Python Dictionaries are ordered and changeable. Dictionaries do not allow the storage of duplicates.

In the versions Python 3.6 and below, dictionaries used to be unordered. After the introduction of Python 3.7+, dictionaries are ordered.

This tutorial will discuss different methods to initialize a dictionary in Python.

Use the Literal Syntax to Initialize a Dictionary in Python

A dictionary can be created and initialized using curly brackets {}, and it contains keys and values.

The following code uses literals to initialize a Python dictionary.

dict1 = {'X': 2, 'Y': 3, 'Z': 4}
print(dict1)

Output:

{'X': 2, 'Y': 3, 'Z': 4}

Use the dict() Constructor to Initialize a Python Dictionary

The dict() constructor can be used to initialize dictionaries from keyword arguments, or a solitary dictionary and its keyword arguments, or a solitary iterable of key-value pairs.

We can pass parameters in the dict() constructor and create a dictionary.

The following code uses the dict() constructor to initialize a dictionary in Python.

dict1 = dict(X=1, Y=2, Z=3)
print(dict1)

Output:

{'X': 1, 'Y': 2, 'Z': 3}

Use the fromkeys() Method to Initialize a Python Dictionary

The fromkeys() function can be used if all the keys have the same value.

The following code uses the fromkeys() method to initialize a Python dictionary.

dict1 = dict.fromkeys(['X', 'Y', 'Z'], 0)
print(dict1)

Output:

{'X': 0, 'Y': 0, 'Z': 0}

The dictionary can be initialized with values of all the keys as None, if no particular value is specified in the syntax.

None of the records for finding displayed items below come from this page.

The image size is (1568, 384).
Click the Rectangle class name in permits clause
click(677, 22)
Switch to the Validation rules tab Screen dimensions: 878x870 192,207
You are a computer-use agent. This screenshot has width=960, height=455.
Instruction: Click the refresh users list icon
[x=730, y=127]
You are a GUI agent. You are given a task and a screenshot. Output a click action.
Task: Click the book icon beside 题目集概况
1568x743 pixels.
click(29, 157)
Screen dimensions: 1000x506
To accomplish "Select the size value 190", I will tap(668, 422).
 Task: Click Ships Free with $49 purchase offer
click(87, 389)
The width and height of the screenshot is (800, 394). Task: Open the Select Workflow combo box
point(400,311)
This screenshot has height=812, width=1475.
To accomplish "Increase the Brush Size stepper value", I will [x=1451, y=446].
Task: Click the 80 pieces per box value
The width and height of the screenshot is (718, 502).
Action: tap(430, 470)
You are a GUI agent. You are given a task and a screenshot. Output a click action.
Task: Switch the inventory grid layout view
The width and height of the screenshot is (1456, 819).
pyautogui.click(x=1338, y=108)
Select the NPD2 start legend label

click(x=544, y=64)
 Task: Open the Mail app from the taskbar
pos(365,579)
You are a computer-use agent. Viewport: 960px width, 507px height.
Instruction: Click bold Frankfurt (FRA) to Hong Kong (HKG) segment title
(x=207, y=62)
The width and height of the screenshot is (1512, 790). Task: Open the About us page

dict1 = dict.fromkeys(['X', 'Y', 'Z'])
print(dict1)

Output:

{'X': None, 'Y': None, 'Z': None}

Use a List of Tuples to Initialize a Python Dictionary

A list of tuples can also be used to initialize a dictionary in Python. This method also uses the dict() constructor to implement this.

A tuple is an ordered and immutable collection of objects. It can be utilized to stock multiple items in a single variable.

Lists are similar to tuples, with the only difference being that lists can be changed, and Tuples do not allow that.

The following code uses a list of tuples to initialize a dictionary in Python.

LOT = [("X" , 5), ("Y" , 6), ("Z" , 8)]
dict1 = dict(LOT)
print(dict1)

Output:

{'X': 5, 'Y': 6, 'Z': 8}

Use Two Lists to Initialize a Python Dictionary

In this case, we declare two lists, where the values of the first list are to be used as keys, and the second list is to be used as the values of the dictionary that we will initialize.

To implement the above statements, we can use the zip() function, which iterates over both the given lists in parallel.

The zip() function will create a key-value pair for all the entries in parallel and will successfully create a zipped object, which can then be passed to the dict() constructor to create a dictionary.

The following code uses two lists to initialize a dictionary in Python.

if __name__ == '__main__':
    
    L1 = ["X", "Y", "Z"]
    L2 = [5,6,8]
    dict1 = dict( zip(L1,L2) )
    print(dict1)

Output:

{'X': 5, 'Y': 6, 'Z': 8}

In this case, L1 is the list used as keys, and L2 is used as a list of values for the initialized dictionary.